#### [INSTRUCTIONS TO FOLLOW]
No pictures go in the copy; everything else in the records below must be output exactly.

#### [RECORDS SUPPLIED]
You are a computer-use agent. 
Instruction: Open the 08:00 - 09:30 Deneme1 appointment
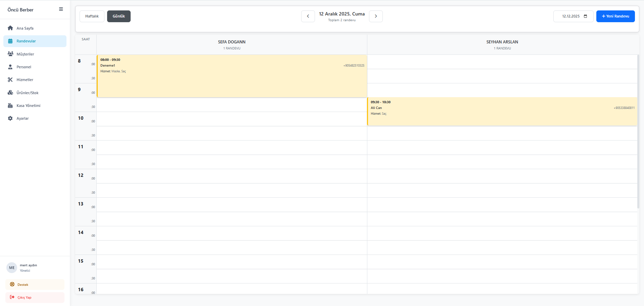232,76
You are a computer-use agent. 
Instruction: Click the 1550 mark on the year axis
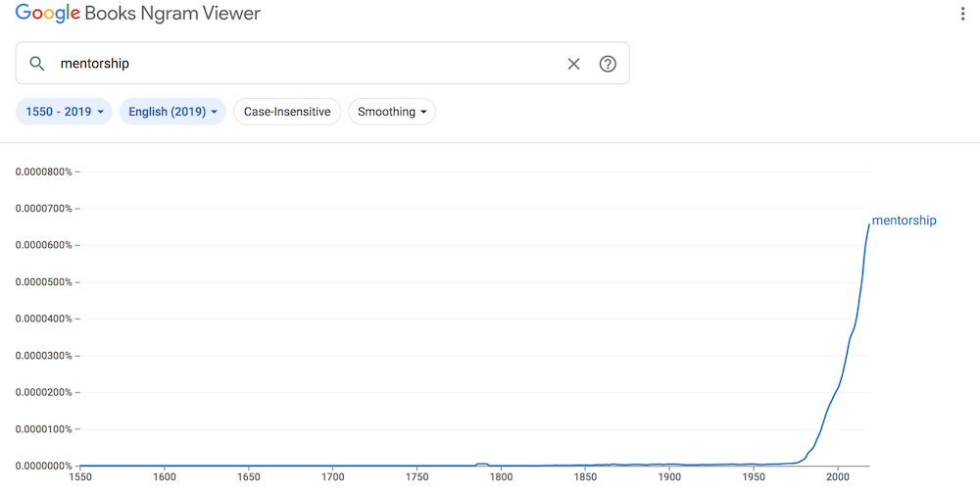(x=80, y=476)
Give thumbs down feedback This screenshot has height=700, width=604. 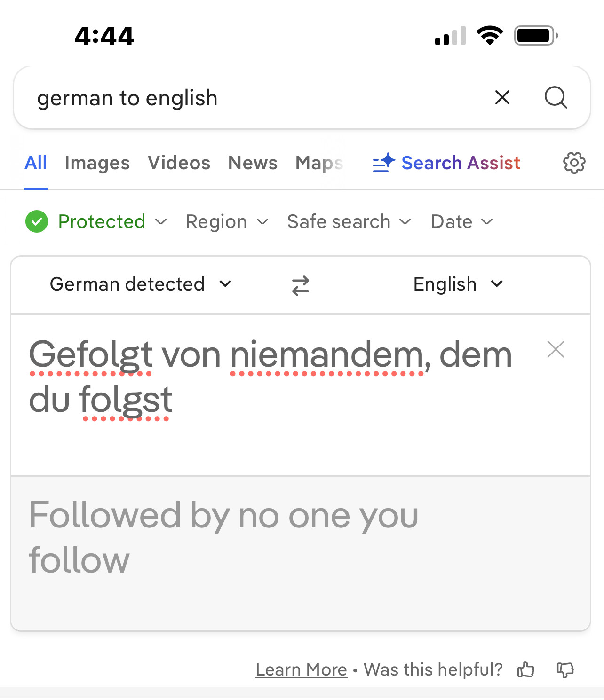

#### [SOLUTION TO THIS TASK]
You are a computer-use agent. 
Instruction: Open the 08:00 - 09:30 Deneme1 appointment
232,76
You are a computer-use agent. 
Instruction: Click the 1550 mark on the year axis
(x=80, y=476)
Give thumbs down feedback This screenshot has height=700, width=604. 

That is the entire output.